Students at the Wa Methodist School for the Blind launched the campaign dubbed: “Zero Taxes on Sanitary Pads” with support from Plan International Ghana through the Community Aid for Rural Development (CARD) Ghana under the She Leads project.
A communiqué issued by the student group “Industrious Ladies” during a brief ceremony to launch the campaign said: “Prices of sanitary pads are unreasonably high now. Sanitary pads should not be seen as a luxury but a necessity for all ladies.”
Currently, a pack of sanitary pad ranges from Gh₵17.00 to Gh₵20.00 and a person may require at least a pack every month to manage her mensuration.
In a message on his behalf, Dr. Alhassan Rashid Pelpuo, the Member of Parliament for the Wa Central Constituency, observed that sanitary pads were necessities that needed to be accessible to every woman or girl irrespective of her economic status.
He said the rise of the Dollar against the Cedi currency should not be enough grounds to deny girls, especially PwDs of menstrual hygiene.
“This should not be an issue of politics. Government and stakeholders should be able to support persons with disability to access sanitary pads”, Dr. Pelpuo intimated.
Miss Judith Leebon, the leader of the “Industrious Ladies” group, who presented the communiqué, observed that good menstrual hygiene was a necessity for every adolescent girl and more importantly for PwDs due to the stigma they faced.
“Girls and young women with disabilities face higher risks of violence, stigma, discrimination, as well as inadequate social support towards their menstrual hygiene”, she said.
The communiqué called on private industries and sanitary pad production factories in the country to donate a percentage of every purchase made of sanitary pads towards supporting girls and young women living with disability who genuinely could not afford the essential products.
It said girls’ difficulty in accessing sanitary pads was a development gap and called on the MP for Wa Central Constituency Dr.

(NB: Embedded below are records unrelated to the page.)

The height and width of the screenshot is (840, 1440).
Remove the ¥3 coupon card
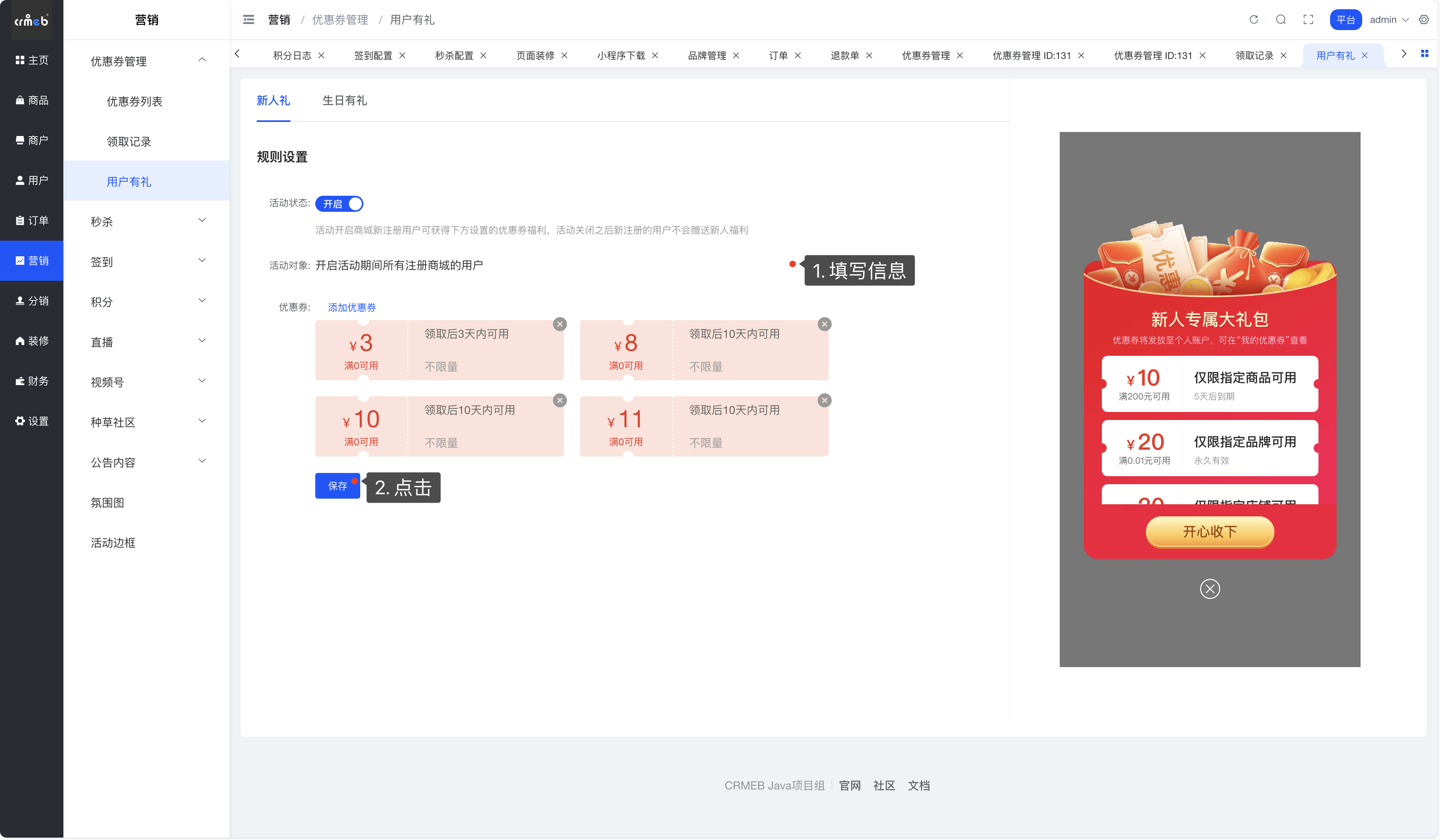pyautogui.click(x=560, y=324)
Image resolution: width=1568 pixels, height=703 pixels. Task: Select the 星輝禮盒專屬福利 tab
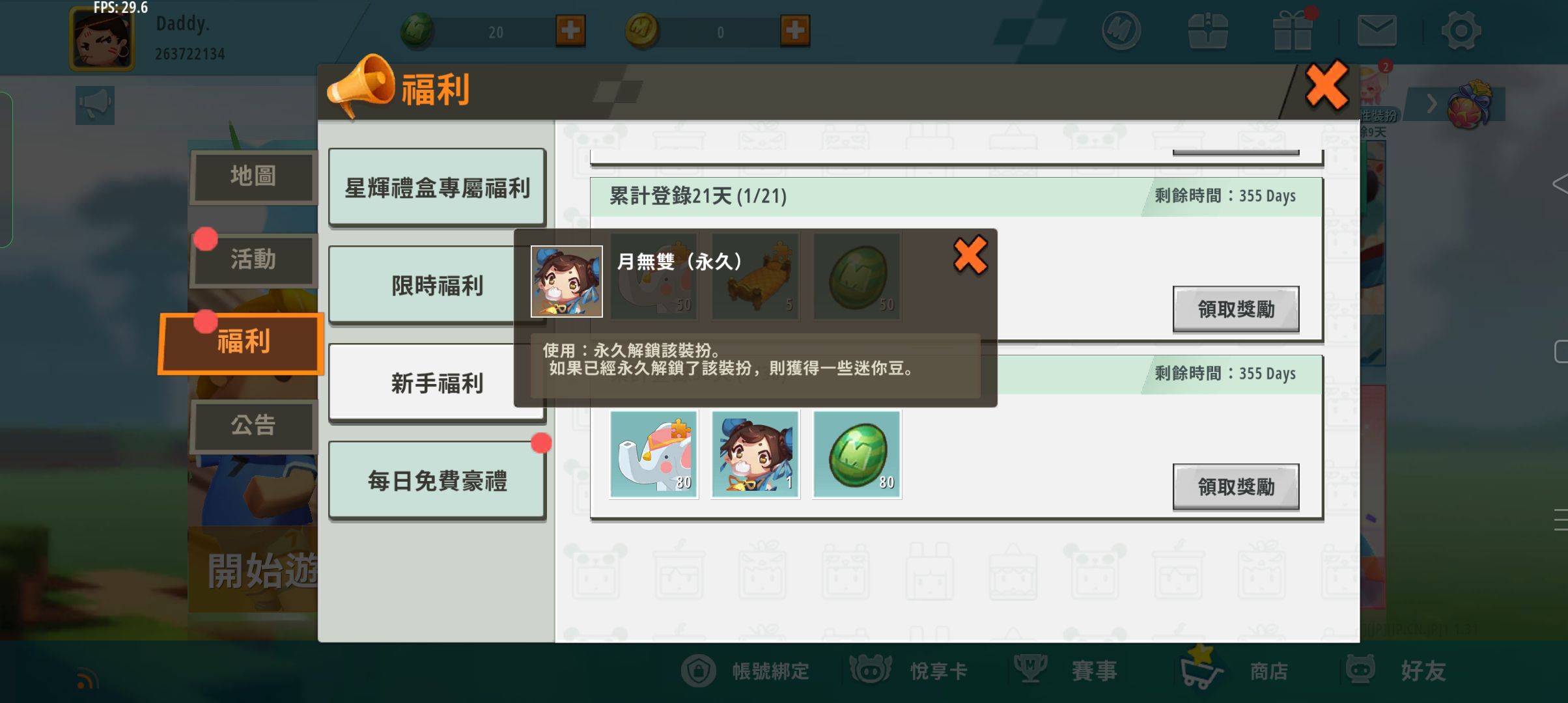[437, 187]
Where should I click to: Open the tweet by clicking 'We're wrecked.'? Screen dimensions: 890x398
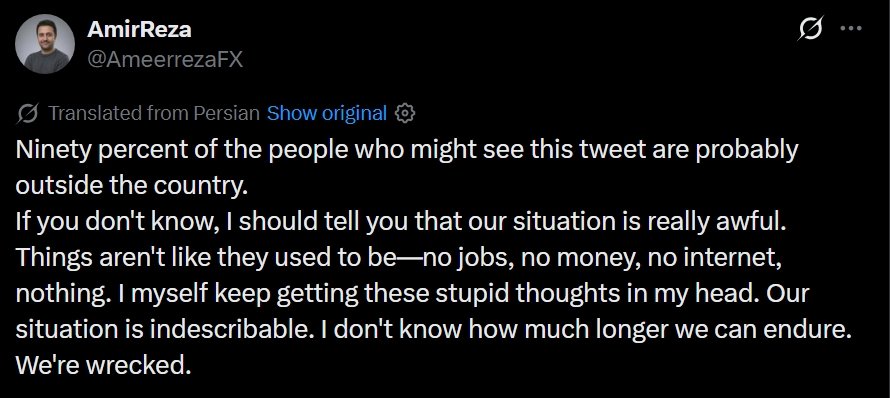coord(103,366)
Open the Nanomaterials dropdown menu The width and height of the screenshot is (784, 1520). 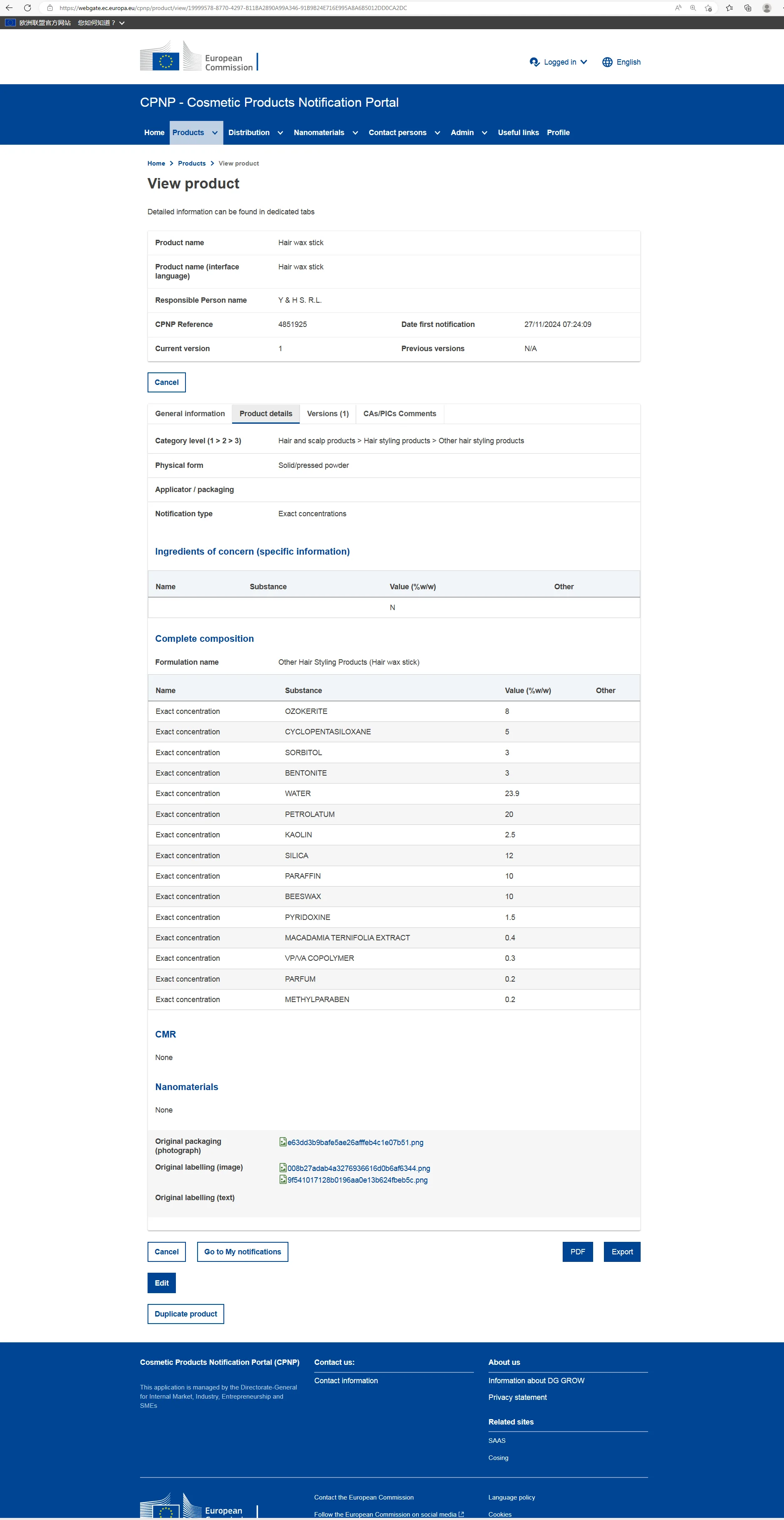pos(355,133)
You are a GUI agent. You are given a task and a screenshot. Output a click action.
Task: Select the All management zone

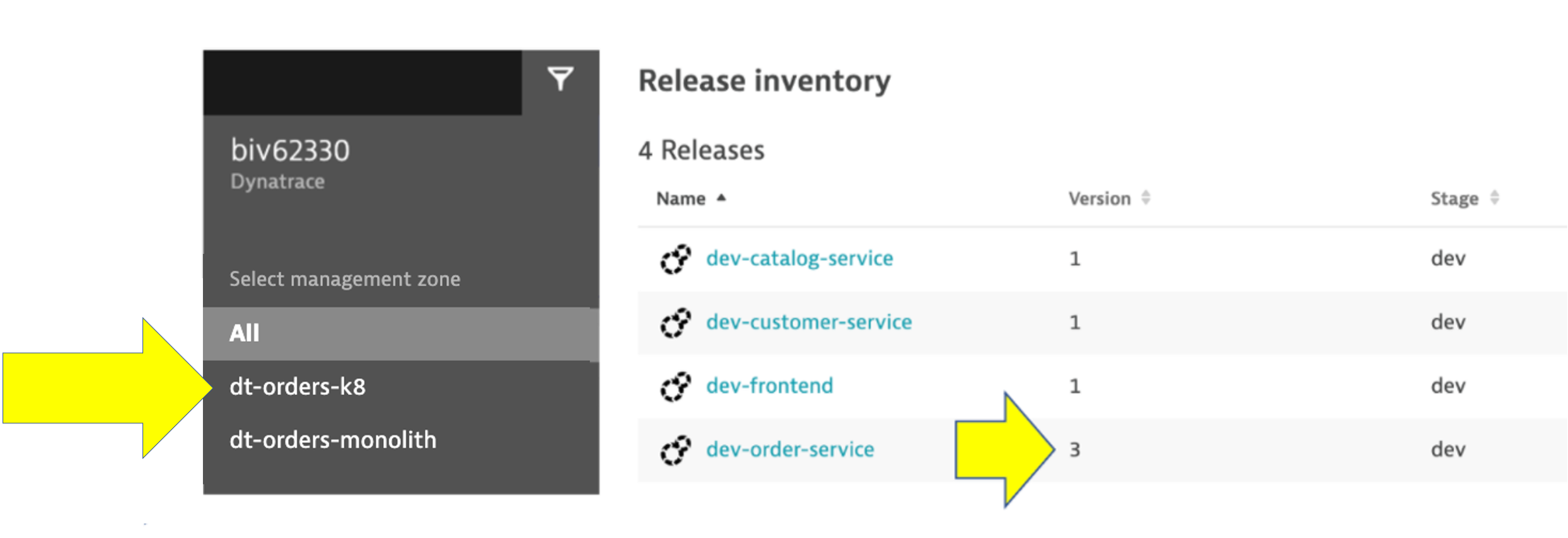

Rashid Pelpuo to initiate debate on “Zero Tax on Sanitary Pad” in parliament for possible passage into law to facilitate inclusive development policy.
It also called on the media to double its efforts in sensitising the public to stop stigmatising PwDs and to identify and develop their potential.
“Educate parents to prioritize the needs of persons with disability including the provision of sanitary pads for our menstrual hygiene”, the communiqué added.
Madam Benedicta Dawson-Amoah, of the Plan International Ghana on the She Leads project, observed that the life aspirations of PwDs could be achieved if they received the needed support to develop their potentials.
Miss Leenat Abdul Rahaman, the Executive Director of CARD Ghana, noted that the “Zero Tax on Sanitary Pad” campaign formed part of the celebration of the International Day of Persons with Disabilities, observed on December 3 annually.
She said her organisation observed the day on the theme: “Zero Tax on Sanitary Pads for Inclusive Development” as against the global theme: “Transformative solutions for inclusive development: the role of innovation in fueling an accessible and equitable world”.